▶ WORK TO BE COMPLETED
After finding the line that contains "The width and height of the screenshot is (1326, 604).", reproduce it and each line below it through the end of the listing, exactly, with nothing added.

▶ RECORDS TO USE
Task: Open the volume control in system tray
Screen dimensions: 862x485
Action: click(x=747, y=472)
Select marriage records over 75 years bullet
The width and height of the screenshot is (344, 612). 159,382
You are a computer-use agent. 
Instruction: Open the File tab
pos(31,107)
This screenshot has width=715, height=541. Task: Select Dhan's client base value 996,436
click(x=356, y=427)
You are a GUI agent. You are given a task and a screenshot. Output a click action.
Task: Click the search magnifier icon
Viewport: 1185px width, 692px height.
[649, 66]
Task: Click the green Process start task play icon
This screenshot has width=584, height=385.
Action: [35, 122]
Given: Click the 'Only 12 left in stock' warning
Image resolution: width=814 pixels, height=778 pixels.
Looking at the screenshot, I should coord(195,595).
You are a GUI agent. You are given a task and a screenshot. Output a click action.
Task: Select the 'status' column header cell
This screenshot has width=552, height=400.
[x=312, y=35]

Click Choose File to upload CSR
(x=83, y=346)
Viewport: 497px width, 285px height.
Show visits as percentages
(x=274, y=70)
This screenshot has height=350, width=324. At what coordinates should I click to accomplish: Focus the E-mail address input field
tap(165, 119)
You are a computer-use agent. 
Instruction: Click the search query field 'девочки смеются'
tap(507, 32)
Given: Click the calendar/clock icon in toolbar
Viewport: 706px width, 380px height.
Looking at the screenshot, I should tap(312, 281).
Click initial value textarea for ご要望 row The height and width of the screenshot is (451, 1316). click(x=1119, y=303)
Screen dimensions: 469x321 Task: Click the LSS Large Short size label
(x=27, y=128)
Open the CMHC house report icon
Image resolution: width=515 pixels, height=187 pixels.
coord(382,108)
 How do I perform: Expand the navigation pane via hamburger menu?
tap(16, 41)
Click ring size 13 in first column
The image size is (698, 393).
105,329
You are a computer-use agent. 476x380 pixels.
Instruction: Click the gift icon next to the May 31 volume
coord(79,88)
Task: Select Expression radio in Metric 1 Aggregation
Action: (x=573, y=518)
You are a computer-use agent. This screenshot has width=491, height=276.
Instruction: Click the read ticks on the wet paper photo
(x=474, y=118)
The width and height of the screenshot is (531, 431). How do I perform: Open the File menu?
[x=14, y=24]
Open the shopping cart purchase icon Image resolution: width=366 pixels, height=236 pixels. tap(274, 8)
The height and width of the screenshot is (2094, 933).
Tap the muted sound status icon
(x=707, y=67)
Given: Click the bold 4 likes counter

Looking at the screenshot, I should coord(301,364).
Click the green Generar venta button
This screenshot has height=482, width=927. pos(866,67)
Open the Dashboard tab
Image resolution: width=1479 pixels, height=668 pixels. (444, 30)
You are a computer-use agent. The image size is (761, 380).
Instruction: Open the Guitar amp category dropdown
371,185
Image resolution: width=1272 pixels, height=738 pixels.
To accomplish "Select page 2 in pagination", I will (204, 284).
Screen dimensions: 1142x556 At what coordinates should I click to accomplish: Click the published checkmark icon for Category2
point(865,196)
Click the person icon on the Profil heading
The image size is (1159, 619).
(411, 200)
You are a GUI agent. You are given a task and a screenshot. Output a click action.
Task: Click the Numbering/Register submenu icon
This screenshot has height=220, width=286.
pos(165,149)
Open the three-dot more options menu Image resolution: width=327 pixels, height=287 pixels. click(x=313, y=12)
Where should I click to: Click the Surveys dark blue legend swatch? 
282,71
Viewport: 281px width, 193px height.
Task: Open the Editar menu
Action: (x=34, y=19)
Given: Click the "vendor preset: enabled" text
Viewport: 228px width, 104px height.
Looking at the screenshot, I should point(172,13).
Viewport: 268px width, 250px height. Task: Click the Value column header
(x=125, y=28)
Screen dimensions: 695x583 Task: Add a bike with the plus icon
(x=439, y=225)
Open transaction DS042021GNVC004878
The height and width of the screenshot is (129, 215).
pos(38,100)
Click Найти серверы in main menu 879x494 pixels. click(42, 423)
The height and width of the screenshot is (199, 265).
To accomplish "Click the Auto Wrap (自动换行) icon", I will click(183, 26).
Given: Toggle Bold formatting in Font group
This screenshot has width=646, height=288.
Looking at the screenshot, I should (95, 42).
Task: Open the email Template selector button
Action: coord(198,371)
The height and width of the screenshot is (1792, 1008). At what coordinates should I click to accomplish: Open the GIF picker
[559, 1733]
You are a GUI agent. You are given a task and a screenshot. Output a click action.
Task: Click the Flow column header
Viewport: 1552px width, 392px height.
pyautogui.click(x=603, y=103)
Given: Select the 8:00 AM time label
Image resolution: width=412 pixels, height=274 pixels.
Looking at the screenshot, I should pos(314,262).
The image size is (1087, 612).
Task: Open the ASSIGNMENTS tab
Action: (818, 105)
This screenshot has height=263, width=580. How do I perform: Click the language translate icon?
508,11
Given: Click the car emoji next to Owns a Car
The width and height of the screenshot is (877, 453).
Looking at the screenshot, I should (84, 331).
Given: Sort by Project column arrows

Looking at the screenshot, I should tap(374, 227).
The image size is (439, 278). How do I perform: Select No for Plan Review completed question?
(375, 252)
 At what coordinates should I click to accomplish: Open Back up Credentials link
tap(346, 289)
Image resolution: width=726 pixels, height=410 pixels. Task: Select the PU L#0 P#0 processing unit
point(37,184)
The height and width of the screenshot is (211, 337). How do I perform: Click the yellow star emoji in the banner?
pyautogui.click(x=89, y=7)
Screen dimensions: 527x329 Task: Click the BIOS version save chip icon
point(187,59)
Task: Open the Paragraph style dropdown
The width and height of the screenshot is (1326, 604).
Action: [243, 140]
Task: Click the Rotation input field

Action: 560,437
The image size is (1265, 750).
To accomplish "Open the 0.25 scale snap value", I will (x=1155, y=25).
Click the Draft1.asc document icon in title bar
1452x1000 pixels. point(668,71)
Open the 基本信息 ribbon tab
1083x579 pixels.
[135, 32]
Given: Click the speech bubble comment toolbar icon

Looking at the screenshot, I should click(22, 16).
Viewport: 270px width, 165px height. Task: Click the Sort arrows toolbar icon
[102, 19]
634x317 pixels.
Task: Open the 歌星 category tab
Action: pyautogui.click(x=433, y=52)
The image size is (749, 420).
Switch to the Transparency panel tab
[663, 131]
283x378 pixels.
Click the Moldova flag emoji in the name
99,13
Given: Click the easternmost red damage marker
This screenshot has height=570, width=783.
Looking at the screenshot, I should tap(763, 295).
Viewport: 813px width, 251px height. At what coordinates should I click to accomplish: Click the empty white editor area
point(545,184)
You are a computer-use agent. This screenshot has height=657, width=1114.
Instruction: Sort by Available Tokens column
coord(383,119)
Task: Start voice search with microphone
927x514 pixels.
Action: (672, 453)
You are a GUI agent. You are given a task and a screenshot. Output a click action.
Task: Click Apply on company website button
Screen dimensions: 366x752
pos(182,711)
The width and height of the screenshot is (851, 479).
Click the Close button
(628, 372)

▶ WRITTEN SOLUTION
The width and height of the screenshot is (1326, 604).
Action: [243, 140]
Task: Click the Rotation input field

Action: 560,437
The image size is (1265, 750).
To accomplish "Open the 0.25 scale snap value", I will (x=1155, y=25).
Click the Draft1.asc document icon in title bar
1452x1000 pixels. point(668,71)
Open the 基本信息 ribbon tab
1083x579 pixels.
[135, 32]
Given: Click the speech bubble comment toolbar icon

Looking at the screenshot, I should click(22, 16).
Viewport: 270px width, 165px height. Task: Click the Sort arrows toolbar icon
[102, 19]
634x317 pixels.
Task: Open the 歌星 category tab
Action: pyautogui.click(x=433, y=52)
The image size is (749, 420).
Switch to the Transparency panel tab
[663, 131]
283x378 pixels.
Click the Moldova flag emoji in the name
99,13
Given: Click the easternmost red damage marker
This screenshot has height=570, width=783.
Looking at the screenshot, I should tap(763, 295).
Viewport: 813px width, 251px height. At what coordinates should I click to accomplish: Click the empty white editor area
point(545,184)
You are a computer-use agent. This screenshot has height=657, width=1114.
Instruction: Sort by Available Tokens column
coord(383,119)
Task: Start voice search with microphone
927x514 pixels.
Action: (672, 453)
You are a GUI agent. You are given a task and a screenshot. Output a click action.
Task: Click Apply on company website button
Screen dimensions: 366x752
pos(182,711)
The width and height of the screenshot is (851, 479).
Click the Close button
(628, 372)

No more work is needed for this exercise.